**Work instructions**. The lines from the one holding "Given: Open Launchpad & Dock icon in sidebar" to the final line of the listing below are to be duplicated exactly, with both ends included and pictures omitted.
......
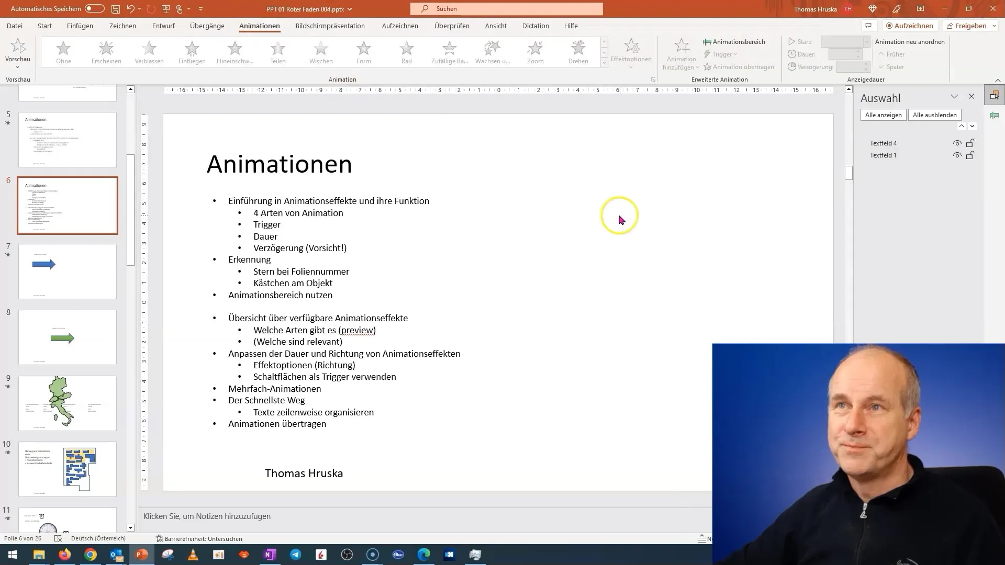
Task: Select slide 7 thumbnail in panel
Action: pyautogui.click(x=67, y=270)
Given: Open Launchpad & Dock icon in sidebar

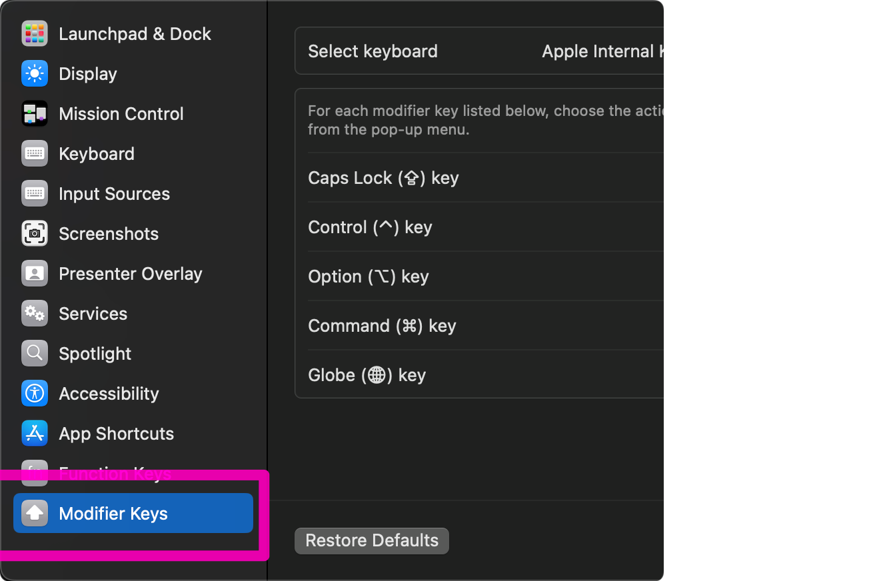Looking at the screenshot, I should [35, 34].
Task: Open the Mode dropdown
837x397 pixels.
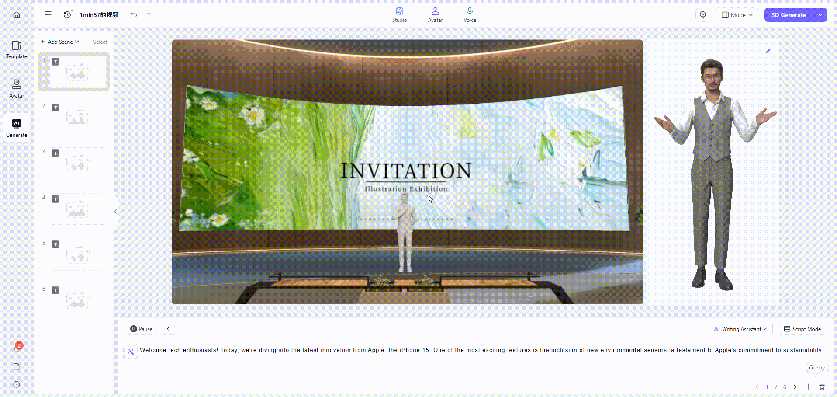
......
**Result of the task**.
Given: Open Launchpad & Dock icon in sidebar

Looking at the screenshot, I should [35, 34].
Task: Open the Mode dropdown
837x397 pixels.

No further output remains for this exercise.